The incident was a new twist in one of the fastest-growing industries in the U.S.: computer crime. It has grown from nothing 20 years ago to a $300 million annual racket today. With financial transfers increasingly taken over by electronic data-processing (E.D.P.) systems, the prospects for future swindles appear limitless. Says Philadelphia FBI Agent Michael Boyle: "This is the crime of the future."

Only one of every 100 computer rip-offs is ever detected, according to an industry expert, although some reported frauds have been enormous. The biggest to date was the $2 billion Equity Funding scandal of 1973, in which 22 insurance company employees were convicted of inventing some 56,000 fake policies for resale to other insurance companies. Other binary burglars programmed Penn Central computers to divert 277 freight cars to an obscure Illinois railroad siding, where both cargo and cars were plundered. An electronics expert aged 19 gained access to Pacific Telephone & Telegraph terminals and managed to order $1 million worth of supplies over nearly two years.

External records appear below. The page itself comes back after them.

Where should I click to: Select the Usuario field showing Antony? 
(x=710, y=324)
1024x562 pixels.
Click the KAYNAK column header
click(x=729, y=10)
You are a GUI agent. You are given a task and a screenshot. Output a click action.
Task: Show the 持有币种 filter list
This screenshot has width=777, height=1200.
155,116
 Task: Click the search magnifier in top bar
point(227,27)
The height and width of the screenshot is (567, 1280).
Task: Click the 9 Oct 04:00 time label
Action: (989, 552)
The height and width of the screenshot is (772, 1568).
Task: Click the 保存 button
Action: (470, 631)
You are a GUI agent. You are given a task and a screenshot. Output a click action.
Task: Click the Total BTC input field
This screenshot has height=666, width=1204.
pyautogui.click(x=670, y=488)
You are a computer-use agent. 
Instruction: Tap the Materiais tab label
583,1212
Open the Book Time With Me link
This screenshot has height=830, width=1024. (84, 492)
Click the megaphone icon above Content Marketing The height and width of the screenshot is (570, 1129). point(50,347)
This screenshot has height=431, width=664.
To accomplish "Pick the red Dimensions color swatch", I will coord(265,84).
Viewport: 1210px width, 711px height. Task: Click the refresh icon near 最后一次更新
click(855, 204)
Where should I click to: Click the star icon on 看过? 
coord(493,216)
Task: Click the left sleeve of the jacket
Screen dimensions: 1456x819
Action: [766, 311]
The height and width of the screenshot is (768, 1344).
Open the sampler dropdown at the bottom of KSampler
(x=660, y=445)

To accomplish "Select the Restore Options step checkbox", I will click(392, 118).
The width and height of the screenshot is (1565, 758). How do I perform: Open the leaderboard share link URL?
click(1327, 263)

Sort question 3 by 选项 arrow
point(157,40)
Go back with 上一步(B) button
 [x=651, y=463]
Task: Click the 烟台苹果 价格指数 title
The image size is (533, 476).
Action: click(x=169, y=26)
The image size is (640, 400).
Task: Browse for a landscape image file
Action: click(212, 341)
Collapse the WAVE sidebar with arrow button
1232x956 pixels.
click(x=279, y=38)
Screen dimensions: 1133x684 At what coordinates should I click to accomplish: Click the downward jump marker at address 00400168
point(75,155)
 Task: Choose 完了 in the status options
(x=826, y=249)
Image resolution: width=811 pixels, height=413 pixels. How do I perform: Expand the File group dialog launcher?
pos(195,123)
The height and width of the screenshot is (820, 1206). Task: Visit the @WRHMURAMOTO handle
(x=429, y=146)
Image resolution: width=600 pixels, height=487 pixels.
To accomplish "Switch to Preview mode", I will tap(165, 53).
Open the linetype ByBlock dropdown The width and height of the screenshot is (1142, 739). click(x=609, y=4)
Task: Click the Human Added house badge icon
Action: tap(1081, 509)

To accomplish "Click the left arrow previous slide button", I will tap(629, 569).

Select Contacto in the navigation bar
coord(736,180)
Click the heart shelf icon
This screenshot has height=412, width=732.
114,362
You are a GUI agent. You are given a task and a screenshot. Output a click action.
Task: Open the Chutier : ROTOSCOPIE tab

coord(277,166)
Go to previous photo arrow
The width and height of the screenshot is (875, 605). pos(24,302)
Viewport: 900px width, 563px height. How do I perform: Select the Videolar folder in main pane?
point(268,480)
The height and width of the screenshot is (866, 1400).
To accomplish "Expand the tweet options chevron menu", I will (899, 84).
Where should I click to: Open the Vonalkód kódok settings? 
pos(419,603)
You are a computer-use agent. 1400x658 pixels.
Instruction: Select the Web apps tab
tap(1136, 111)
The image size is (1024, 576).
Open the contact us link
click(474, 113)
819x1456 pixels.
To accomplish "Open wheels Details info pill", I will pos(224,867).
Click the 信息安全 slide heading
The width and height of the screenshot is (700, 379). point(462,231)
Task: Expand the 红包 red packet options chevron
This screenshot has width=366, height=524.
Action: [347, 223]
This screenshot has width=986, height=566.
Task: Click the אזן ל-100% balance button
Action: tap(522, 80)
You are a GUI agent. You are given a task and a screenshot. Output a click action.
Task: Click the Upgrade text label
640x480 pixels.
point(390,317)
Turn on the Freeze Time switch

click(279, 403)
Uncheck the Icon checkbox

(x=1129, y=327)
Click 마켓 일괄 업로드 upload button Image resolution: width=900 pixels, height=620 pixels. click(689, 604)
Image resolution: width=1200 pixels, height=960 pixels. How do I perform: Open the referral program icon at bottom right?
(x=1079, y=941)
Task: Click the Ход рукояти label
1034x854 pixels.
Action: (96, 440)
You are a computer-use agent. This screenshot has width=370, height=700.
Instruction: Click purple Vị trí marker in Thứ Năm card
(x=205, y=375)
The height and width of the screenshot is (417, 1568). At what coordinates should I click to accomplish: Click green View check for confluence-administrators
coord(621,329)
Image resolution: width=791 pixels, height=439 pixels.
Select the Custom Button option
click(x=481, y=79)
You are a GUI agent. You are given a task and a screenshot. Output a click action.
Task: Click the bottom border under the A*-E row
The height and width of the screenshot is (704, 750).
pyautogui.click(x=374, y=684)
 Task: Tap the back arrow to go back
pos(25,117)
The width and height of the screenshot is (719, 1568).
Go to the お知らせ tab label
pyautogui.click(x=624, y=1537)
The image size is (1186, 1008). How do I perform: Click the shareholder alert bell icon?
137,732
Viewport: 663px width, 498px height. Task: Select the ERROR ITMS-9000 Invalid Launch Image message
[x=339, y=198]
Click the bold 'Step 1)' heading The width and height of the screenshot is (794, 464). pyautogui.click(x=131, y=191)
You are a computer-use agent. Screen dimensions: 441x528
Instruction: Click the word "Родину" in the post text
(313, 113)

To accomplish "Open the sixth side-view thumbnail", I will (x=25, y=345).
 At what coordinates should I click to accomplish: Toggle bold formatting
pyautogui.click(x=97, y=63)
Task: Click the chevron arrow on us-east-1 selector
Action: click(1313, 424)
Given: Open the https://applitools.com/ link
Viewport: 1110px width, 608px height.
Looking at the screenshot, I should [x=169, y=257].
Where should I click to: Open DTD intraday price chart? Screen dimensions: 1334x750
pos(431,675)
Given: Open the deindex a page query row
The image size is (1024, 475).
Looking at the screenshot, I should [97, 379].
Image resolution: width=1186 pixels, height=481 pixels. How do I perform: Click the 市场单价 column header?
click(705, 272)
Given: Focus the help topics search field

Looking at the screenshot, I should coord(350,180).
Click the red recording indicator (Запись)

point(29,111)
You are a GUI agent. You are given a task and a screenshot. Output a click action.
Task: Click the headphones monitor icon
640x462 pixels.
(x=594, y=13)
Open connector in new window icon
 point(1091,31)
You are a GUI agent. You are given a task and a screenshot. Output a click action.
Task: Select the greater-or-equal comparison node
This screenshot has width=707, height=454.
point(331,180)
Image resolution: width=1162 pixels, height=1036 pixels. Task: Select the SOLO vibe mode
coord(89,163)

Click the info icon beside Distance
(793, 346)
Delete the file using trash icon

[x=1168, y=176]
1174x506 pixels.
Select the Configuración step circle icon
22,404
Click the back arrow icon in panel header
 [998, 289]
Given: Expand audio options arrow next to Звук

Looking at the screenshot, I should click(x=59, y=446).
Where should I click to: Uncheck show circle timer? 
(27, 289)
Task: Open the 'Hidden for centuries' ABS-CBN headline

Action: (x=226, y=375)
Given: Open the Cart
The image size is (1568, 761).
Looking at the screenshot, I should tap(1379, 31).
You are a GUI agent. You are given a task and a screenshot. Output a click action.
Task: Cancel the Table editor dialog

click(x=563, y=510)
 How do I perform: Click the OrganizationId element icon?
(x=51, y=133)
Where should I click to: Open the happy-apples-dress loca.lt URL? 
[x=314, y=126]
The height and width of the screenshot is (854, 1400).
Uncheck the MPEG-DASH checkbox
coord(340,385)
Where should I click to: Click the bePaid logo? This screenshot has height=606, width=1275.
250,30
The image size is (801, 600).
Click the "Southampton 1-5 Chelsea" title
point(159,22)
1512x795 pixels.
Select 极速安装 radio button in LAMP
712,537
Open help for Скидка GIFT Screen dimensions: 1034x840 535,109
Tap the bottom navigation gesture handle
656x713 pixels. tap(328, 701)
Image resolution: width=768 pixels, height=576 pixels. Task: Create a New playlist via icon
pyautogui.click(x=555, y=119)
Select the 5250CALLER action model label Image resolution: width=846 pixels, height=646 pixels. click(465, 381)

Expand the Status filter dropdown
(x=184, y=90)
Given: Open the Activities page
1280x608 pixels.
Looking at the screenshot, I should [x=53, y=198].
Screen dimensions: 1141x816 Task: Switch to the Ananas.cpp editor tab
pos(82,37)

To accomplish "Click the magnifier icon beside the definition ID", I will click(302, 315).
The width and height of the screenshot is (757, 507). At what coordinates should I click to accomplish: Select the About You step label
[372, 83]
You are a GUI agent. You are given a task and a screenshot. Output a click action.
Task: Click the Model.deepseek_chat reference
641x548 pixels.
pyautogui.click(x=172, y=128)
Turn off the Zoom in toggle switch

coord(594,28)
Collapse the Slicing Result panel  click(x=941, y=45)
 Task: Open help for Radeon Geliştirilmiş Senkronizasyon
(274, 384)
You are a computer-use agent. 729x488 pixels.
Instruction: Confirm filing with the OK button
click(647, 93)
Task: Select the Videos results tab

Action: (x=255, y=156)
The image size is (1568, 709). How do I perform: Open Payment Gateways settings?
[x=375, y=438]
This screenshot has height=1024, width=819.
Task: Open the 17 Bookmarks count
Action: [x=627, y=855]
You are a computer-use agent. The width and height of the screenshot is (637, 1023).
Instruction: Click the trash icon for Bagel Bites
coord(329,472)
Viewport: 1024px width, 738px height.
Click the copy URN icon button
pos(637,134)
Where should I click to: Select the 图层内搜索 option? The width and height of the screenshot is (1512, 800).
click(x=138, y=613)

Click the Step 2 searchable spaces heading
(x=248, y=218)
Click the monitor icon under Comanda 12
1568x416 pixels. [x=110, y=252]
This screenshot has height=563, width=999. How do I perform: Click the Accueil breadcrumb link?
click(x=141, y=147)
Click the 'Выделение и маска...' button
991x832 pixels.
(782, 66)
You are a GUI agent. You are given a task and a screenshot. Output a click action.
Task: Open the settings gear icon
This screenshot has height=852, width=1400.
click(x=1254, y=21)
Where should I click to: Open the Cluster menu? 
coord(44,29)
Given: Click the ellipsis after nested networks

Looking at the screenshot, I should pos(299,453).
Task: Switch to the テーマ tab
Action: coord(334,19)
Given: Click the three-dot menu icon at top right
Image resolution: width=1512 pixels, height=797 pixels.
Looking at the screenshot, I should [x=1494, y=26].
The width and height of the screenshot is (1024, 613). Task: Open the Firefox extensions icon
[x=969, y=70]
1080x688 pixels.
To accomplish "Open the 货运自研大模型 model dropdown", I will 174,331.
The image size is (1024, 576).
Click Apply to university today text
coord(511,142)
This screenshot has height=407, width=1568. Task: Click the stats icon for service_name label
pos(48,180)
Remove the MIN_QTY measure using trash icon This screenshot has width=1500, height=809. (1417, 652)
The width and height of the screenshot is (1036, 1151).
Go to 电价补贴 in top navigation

Traditional auditing methods are powerless to stop sophisticated E.D.P. swindlers because accountants no longer can reconstruct a "paper trail" of records; a clever programmer can order the computer to erase all traces of his own incursion. Admits FBI Computer Expert James Barko: "Many cases are discovered completely by accident," like noticing suspicious high living by low-paid clerks. After raiding a New York bookie, police traced a $30,000-per-day betting account back to an $11,000-a-year teller at the Union Dime Savings Bank and discovered that he had made off with $1.5 million by the computerized shuffling of funds among little-used accounts. Even if caught, a computer thief may not be prosecuted. Fearing embarrassing publicity, some firms merely fire the offender and absorb the losses.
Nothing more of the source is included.